2013 war ich noch ein süsses Katzenbaby. Die Missbildung meiner Krallen gab mir einen Mitleidsbonus – ich wurde so geboren; meine Krallen sind kreuz und quer gewachsen und ich kann 19 (von insgesamt 20) nicht einziehen, wie ‚normale’ Katzen. Nunja, kleine Abweichungen vom sogenannten Schönheitsideal betreffen auch manchen von Euch. Ihr (wie ich) seid Euch dem meist gar nicht bewusst: ist halt so! Und das ist auch gut so, denn das Aussergewöhnliche macht uns so einzigartig. (Da war mal eine unförmige Madame, die beim Anblick eines wirklich netten Babies, das nur mit einem Ohr geboren wurde, ausrief: Nein, wie hässlich!! Wer adoptiert denn sowas...?!?)

Zusammen mit Schwesterchen Luna wurde ich –vermutlich in guter Absicht- adoptiert. Drei Jahre später (2016) fanden wir uns wieder hier, denn Ihr unterschreibt dafür uns zurück zu bringen, wenn wir nicht länger bei Euch bleiben können. In unserem Fall wollten unsere damaligen Dosenöffner endlich in ihre eigene Bleibe umziehen. Weil aber das Haus nicht zum vereinbarten Termin fertig wurde, sie aber ihre bisherige Unterkunft schon gekündigt hatten, mussten sie bei den Schwiegereltern Unterschlupf finden. Die bestanden aber auf: keine Haustiere! Daher kamen wir hierher zurück, mit der Option: dürfen wir sie zurückholen, falls sie nach Fertigstellung des Hauses immernoch hier sind? Und tatsächlich: 2017 war der Einzug und wir waren immernoch hier – sie wollten uns direkt nach dem gebuchten Oster-Urlaub wieder heim holen. Das gleiche nach Pfingsten.... (Mittlerweile wurde im Tierheim festgestellt, dass wir in den vergangenen Jahren unabhängig von einander mehrfach in der Familie herumgereicht wurden, vielleicht sind wir deshalb nicht so ausgeglichen und zutraulich). Im Sommer fanden wir eine Nachricht auf dem Anrufbeantworter, dass wir uns nicht mehr zu melden bräuchten, derweil eine Rücknahme nicht in Frage käme!

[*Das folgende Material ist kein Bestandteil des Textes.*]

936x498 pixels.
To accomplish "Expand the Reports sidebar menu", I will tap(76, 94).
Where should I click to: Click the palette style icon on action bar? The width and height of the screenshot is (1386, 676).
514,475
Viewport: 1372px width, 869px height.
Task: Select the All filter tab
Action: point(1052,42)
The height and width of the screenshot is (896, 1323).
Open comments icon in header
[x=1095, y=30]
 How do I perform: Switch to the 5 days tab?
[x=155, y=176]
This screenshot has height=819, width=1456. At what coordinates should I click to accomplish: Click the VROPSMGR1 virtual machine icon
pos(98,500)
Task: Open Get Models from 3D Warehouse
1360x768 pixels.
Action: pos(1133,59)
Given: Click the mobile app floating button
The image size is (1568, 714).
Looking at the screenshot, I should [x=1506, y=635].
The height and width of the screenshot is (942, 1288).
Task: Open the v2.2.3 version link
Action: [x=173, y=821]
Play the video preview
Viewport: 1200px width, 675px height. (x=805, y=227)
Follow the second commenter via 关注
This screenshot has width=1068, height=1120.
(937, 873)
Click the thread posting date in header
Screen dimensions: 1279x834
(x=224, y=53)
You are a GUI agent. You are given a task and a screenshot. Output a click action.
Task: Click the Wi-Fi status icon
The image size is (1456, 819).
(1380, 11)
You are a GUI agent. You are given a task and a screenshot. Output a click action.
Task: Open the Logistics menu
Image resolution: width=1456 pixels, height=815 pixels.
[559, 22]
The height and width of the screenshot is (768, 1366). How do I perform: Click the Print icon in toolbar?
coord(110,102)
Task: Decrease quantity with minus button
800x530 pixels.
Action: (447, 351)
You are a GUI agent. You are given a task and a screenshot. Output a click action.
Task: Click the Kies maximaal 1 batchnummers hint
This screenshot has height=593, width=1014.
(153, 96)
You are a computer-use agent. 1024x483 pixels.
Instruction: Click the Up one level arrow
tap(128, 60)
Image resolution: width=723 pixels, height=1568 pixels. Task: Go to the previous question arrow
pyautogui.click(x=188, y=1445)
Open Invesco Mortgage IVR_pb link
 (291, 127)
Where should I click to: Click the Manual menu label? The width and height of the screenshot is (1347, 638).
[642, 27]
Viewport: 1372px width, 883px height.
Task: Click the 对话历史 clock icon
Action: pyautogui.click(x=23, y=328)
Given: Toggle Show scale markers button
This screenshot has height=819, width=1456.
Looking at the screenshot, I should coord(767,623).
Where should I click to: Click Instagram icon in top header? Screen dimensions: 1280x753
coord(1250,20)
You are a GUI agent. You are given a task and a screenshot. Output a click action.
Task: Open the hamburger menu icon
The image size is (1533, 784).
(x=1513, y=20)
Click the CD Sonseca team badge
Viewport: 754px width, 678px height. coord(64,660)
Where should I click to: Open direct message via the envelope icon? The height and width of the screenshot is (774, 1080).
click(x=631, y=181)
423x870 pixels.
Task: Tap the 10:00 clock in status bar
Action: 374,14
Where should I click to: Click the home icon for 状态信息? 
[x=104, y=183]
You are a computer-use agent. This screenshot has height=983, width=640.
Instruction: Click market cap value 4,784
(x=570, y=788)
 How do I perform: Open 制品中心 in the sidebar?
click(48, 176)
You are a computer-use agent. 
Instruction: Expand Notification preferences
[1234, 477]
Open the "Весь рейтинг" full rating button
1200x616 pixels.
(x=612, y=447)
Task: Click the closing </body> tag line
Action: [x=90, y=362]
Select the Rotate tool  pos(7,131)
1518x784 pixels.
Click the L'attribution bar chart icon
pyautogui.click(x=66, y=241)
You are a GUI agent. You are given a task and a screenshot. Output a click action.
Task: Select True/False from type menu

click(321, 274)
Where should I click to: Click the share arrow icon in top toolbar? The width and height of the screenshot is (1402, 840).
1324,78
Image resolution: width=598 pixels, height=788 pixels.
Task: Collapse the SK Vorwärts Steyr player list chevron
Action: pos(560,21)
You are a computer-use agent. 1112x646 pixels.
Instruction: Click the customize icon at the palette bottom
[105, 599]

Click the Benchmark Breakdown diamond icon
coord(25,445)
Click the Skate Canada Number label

Meine Photos sind fast alle unscharf, da ich mich gerne in dunklen Kratzbaum-Löchern verstecke und nur selten aus meinem Schneckenhaus herauskomme. Ich bin schreckhaft und versuche vor Euren Händen zu flüchten. Das ist vermutlich ein Resultat aus Charakter und Sozialisierung – Luna ist genauso.

Freilauf brauche ich nicht, denn Unbekanntes ängstigt mich (im Gegensatz zu Luna, die ist bei gutem Wetter viel draussen). Einige von Euch haben sich bereits ausgiebiger für mich interessiert, weil sie einer Mieze keinen Auslauf bieten können. Aber den meisten war ich zu scheu (auch wegen vorhandener Kindern) oder mir stand mein Krallenproblem im Weg: Parkettboden oder Scheu vorm regelmässigen (professionellen?) Schneiden. Dabei bekomme ich sie hier doch auch gekürzt! Ist kein Problem: ich halte brav still und der Doc macht schnipp-schnapp.

Einmal hat’s jemand gewagt und mich adoptiert, aber nach drei Tagen hat mich irgendwas verschreckt, ich habe heftig zugebissen und musste prompt wieder hierher zurück. Bis dahin habe ich aber brav gefressen und mein Klo benutzt. Ich habe mich sogar ein bisschen anfassen lassen, trotz der ungewohnten Umgebung! Nun hoffe ich darauf, dass es nochmal jemand mit mir wagt und ich dort bleiben darf!